As technologists, the work we’re doing is incredibly satisfying to work on – but any software’s test of success is that it can solve real-world problems cost-effectively to be of any practical use.


Our customers extract data from many billions of pages every month. The enhancements mean they are now doing it faster and cheaper.


We should know. After all, we are our own largest customer. Zyte Data, our done-for-you data extraction service, uses Zyte’s own tools on customers’ behalf. We have seen first-hand how the LLM upgrades have powered-up our workflow.

A future fuelled by language


Zyte's journey is just one example of a larger trend. The ability to extract web data using natural language is poised to democratise access to information, making it easier for businesses, researchers, and individuals to gain insights from the web.


We're seeing this in the rise of other LLM-powered tools and libraries, and the increasing adoption of this approach across various industries.

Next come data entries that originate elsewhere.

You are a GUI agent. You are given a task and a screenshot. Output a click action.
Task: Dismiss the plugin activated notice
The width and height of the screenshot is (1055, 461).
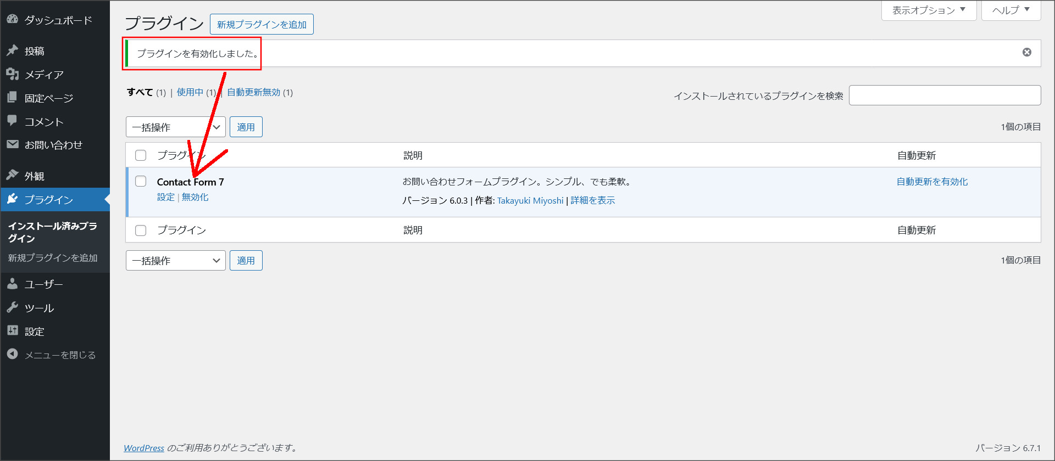1026,52
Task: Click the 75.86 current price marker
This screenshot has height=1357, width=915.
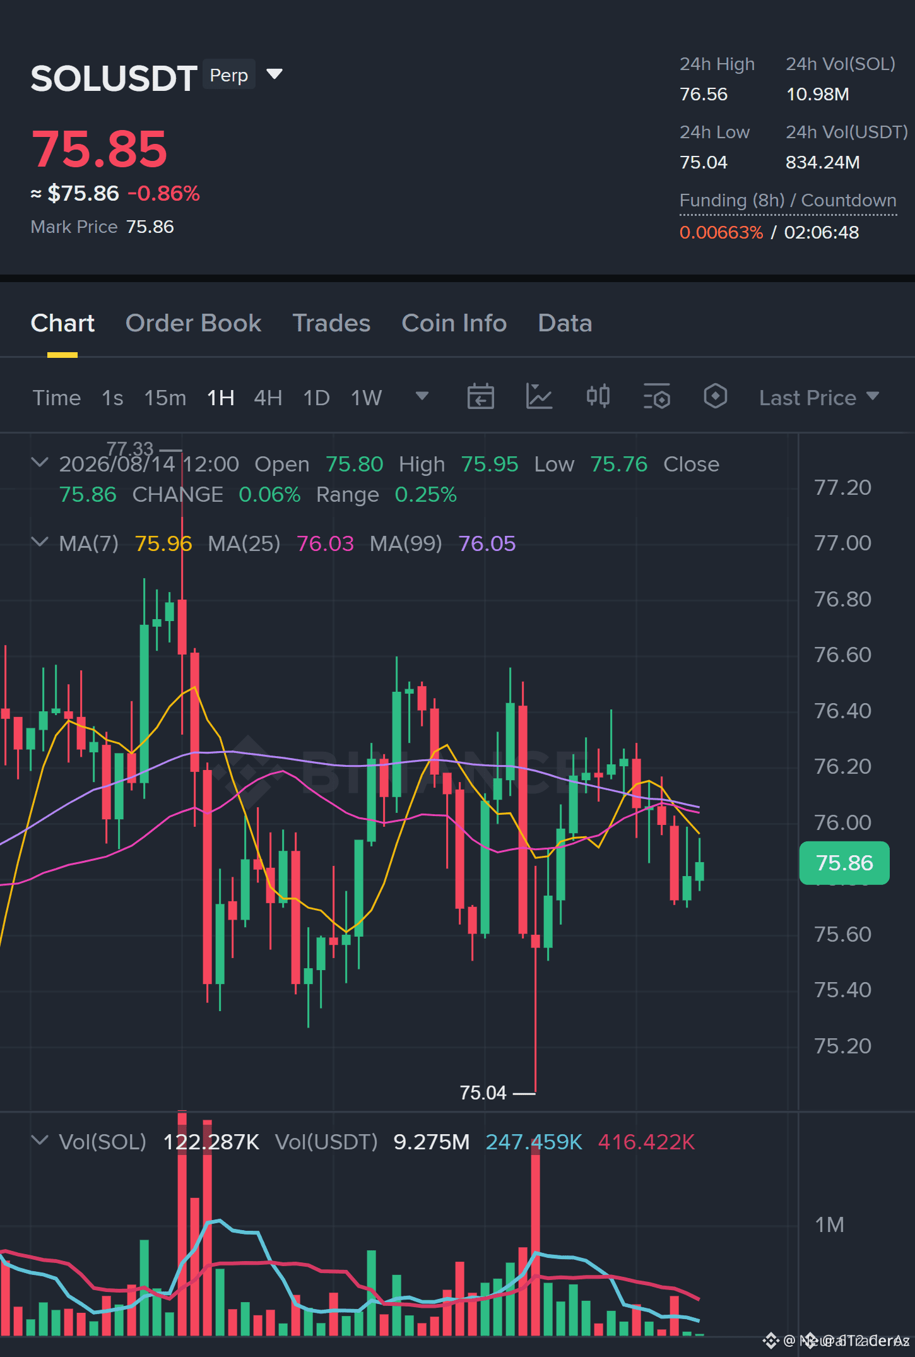Action: pyautogui.click(x=844, y=863)
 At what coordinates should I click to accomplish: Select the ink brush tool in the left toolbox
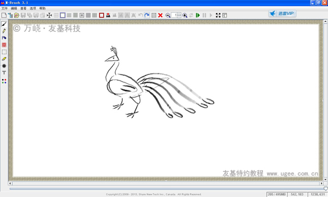tap(4, 24)
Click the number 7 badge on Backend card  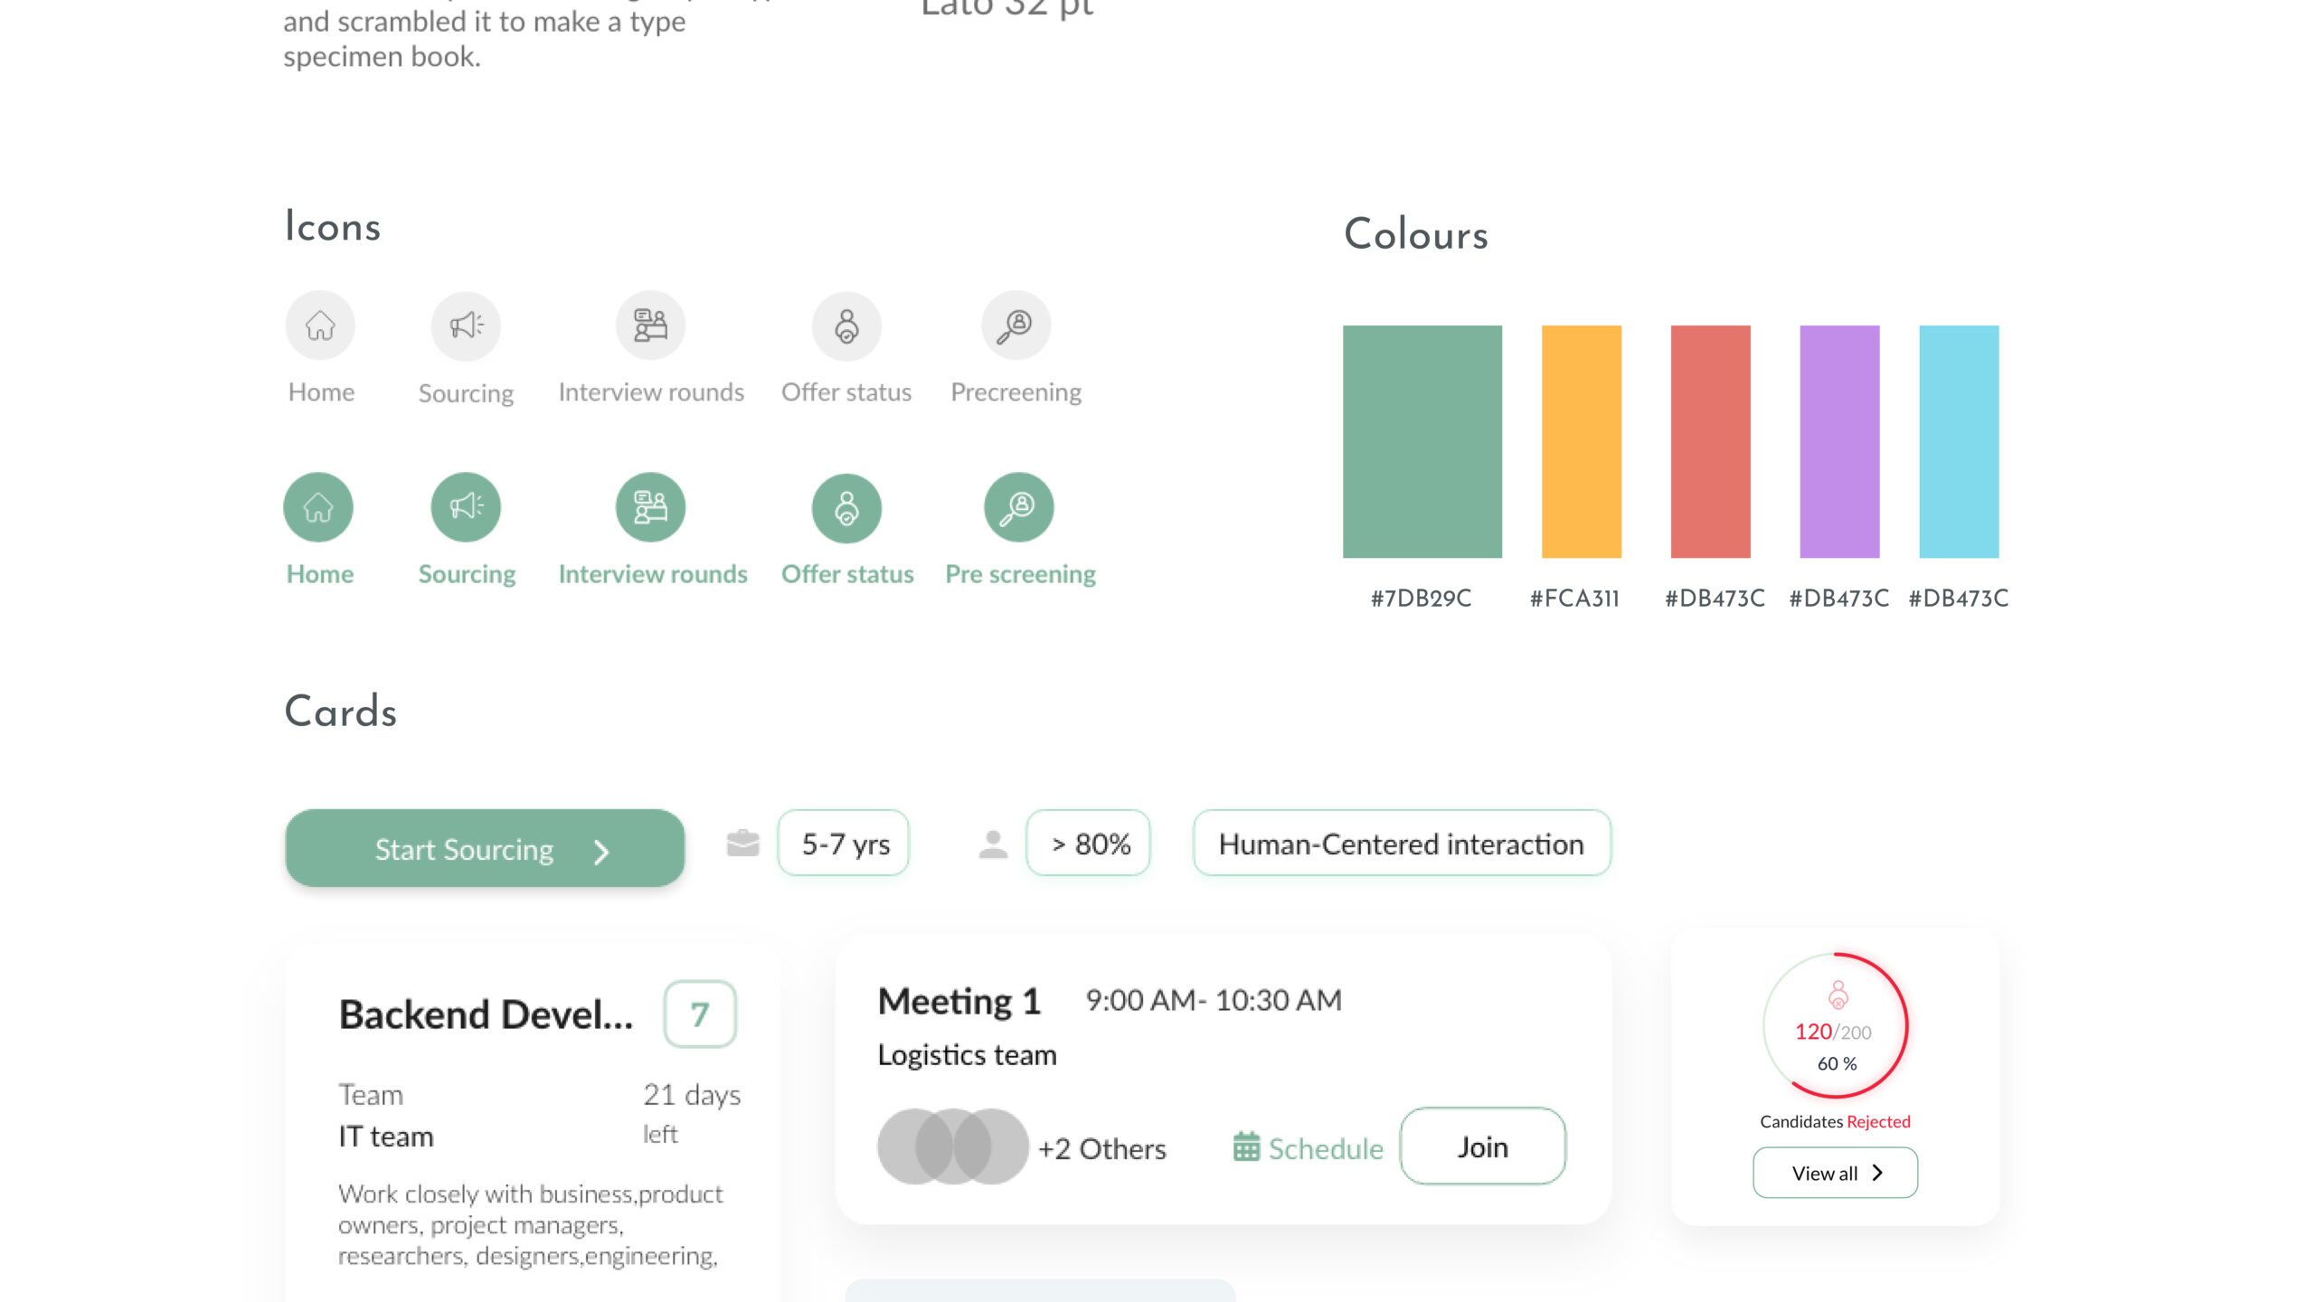(x=699, y=1014)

This shift has profound implications:


  • It lowers the barrier to entry for web scraping, enabling those without coding expertise to gather valuable data.

  • It increases agility, allowing for rapid adaptation to changing website structures and evolving data needs.

  • And it opens up new possibilities for data analysis, enabling us to ask more complex questions and uncover deeper insights.


However, challenges remain. While such a method can significantly reduce costs, LLM usage still involves computational expense. Meanwhile, the potential for bias in LLM output, as well as the need for thoughtful prompt design, requires careful monitoring.


The future of web data extraction is undoubtedly intertwined with the continued development of language models.


We are excited to be a part of this journey, constantly learning and adapting as we explore the boundless possibilities of natural language data extraction.